Mixture of h-1 heads vs. h heads - ACL 2020
What follows are some short notes on the paper on the mixture of h-1 heads vs. h heads.
Overall theme
Usually in the transformer architecture we use multiple heads. Are all of these necessary?
Earlier papers have indicated that the architecture is overparametrized, not all of the heads might be necessary.
This paper keeps all the heads, but instead of mixing the heads uniformly, inserts a layer that learns the right mixture of the heads.
What is mostly important to follow in this paper is the transition from the usual aggregation of heads in a transformer to what this paper does.
Usual aggregation: Given the head outputs \(H_1, H_2, ..., H_h\) the vanilla transformer uses a matrix \(W\) to aggregate these head outputs. Thus this corresponds to a input-independent combination of the head values. Of course the attention heads do incorporate the inputs, so the aggregation does take the input into account.
Next, the authors motivate the addition of an extra component (the MAE component - mixture of attentive experts) to the existing transformer architecture.
Whenever such components are added on to an existing architecture, two questions arise:
- Is it possible to capture the new component in the existing framework? i.e. is the new component really new?
- Is the new component useful?
The new component - Mixture of experts: The starting point is the realisation mentioned above: in the current transformer architecture, the different heads are aggregated according to the weight matrix \(W\); this is equivalent to the same aggregation irrespective of the inputs (and the input matrices \(H_i\)).

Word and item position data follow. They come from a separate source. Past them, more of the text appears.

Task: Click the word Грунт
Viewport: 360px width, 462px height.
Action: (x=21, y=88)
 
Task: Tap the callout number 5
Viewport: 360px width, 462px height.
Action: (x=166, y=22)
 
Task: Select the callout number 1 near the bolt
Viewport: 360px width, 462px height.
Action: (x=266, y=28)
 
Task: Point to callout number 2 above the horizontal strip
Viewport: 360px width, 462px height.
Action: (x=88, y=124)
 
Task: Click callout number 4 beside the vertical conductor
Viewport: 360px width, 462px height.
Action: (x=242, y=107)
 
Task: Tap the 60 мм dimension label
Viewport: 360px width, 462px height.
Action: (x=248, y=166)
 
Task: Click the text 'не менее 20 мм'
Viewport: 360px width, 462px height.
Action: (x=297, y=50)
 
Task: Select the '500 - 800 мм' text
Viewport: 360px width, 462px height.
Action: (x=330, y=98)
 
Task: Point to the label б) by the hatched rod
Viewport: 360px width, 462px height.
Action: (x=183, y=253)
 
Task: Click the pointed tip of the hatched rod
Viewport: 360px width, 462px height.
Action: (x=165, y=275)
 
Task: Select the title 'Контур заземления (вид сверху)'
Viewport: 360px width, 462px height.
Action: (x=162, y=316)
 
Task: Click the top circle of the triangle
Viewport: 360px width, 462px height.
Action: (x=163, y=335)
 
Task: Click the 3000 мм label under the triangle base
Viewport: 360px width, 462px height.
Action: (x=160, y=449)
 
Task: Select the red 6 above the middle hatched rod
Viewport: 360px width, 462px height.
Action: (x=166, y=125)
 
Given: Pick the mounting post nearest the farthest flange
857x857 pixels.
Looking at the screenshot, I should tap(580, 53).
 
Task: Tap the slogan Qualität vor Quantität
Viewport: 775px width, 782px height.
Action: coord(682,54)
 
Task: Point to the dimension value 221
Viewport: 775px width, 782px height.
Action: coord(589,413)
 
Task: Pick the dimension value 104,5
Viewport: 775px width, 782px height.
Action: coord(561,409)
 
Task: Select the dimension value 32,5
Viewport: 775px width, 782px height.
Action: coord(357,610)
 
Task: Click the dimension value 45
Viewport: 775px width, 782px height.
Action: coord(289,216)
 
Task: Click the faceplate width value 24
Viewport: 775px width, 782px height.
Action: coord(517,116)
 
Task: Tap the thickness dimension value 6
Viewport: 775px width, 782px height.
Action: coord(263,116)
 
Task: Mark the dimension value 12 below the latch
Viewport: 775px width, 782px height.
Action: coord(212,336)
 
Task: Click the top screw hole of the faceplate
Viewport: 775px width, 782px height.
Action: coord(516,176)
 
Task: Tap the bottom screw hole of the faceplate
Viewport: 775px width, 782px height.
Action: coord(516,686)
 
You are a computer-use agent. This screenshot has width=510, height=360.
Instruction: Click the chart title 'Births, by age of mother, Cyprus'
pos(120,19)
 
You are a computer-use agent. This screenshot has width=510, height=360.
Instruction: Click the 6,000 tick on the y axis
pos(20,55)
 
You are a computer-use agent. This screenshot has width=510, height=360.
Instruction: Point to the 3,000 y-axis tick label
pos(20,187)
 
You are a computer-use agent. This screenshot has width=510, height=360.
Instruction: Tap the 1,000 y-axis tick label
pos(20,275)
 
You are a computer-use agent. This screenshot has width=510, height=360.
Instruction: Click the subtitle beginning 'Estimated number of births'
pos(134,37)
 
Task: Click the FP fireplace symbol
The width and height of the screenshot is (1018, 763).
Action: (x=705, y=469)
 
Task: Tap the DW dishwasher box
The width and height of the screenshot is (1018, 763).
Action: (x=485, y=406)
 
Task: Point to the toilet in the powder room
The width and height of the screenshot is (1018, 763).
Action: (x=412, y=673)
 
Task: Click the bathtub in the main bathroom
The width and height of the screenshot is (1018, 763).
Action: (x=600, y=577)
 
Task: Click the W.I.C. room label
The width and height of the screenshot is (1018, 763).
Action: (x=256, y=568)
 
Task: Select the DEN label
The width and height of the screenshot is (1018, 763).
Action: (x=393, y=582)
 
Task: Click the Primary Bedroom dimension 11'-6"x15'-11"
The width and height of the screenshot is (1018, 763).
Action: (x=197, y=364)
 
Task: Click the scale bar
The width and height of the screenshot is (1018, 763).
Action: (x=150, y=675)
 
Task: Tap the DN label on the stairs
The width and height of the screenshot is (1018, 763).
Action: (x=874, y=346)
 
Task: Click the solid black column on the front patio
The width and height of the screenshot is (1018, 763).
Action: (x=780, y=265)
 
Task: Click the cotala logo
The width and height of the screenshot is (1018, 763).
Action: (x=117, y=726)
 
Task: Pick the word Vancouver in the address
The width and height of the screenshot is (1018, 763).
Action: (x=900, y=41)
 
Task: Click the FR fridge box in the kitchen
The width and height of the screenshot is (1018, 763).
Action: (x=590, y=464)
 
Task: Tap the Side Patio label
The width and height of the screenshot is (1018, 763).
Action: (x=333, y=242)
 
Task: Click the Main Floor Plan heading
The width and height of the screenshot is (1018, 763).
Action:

We may think of the heads as being experts, and thereby we would want to learn the correct mixture of experts, i.e. the correct weighting of the experts.
Main questions
- Surprise 1: we would have made each individual head \(H_i\) as an expert. Instead here, each expert corresponds to \(h-1\) heads, so that every two experts “share” \(h-2\) heads. Why is this?
- Surprise 2: The sampling step in the F-step. We use the relative importances/weights of the experts (the \(g\) values) and then we sample using these weights. We choose only the expert chosen by this process to update weights in this round. Is this why we choose an expert to be a selection of \(h-1\) heads? So that across different experts (and their updates) there is some sharing of weights; so that in different rounds, we are not updating entirely different sets of weights. Is this done so that we have faster convergence?
- Surprise 3: The authors refer to an earlier paper on mixture models - as to how such models fixate to a degenerate set of weights. This is why they use a block coordinate descent style update instead of jointly updating the F and the G vectors in the paper (their NoBCD model).
- Surprise 4: Connections to dropout